*Problem requirements*. State the number of lines in the following data that contain the string "button", and nothing else.

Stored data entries
──────────

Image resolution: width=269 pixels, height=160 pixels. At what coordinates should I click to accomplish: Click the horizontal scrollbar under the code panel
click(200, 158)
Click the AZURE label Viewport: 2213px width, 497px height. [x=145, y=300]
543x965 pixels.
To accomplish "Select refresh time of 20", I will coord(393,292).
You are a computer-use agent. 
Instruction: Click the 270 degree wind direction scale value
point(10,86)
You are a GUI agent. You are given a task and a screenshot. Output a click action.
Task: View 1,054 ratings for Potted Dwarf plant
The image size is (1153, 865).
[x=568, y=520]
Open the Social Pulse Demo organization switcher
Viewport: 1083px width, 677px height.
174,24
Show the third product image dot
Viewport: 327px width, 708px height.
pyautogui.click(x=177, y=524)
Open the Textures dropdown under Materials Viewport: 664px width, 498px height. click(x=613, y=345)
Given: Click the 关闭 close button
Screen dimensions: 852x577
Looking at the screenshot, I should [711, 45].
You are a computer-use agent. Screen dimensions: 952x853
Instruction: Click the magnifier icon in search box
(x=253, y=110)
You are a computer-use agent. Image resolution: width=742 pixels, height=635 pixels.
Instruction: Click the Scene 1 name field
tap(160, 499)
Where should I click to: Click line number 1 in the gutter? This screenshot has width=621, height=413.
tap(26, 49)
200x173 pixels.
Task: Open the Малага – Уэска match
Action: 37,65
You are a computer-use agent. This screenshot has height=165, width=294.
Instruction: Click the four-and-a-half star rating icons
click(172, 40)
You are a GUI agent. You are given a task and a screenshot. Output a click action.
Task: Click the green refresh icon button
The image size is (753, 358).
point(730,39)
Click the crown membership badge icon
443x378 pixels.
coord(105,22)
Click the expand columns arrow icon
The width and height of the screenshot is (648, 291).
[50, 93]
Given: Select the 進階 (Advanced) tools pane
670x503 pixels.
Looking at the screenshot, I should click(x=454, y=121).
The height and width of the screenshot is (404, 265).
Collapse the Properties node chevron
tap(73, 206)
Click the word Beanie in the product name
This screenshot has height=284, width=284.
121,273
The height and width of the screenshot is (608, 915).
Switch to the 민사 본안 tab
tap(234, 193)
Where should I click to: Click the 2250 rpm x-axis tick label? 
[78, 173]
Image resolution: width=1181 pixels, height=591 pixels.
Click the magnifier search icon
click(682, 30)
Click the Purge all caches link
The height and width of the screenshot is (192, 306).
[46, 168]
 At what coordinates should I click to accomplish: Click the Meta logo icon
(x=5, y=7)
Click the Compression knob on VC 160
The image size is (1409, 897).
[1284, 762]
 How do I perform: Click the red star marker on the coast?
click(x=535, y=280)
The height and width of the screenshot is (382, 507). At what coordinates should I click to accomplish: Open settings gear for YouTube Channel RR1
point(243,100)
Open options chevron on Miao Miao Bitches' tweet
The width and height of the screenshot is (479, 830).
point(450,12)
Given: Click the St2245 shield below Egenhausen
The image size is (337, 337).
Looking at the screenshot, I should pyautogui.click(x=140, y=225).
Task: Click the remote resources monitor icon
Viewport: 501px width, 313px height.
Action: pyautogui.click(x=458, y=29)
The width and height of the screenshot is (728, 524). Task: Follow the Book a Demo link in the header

──────────

*Answer section*. 2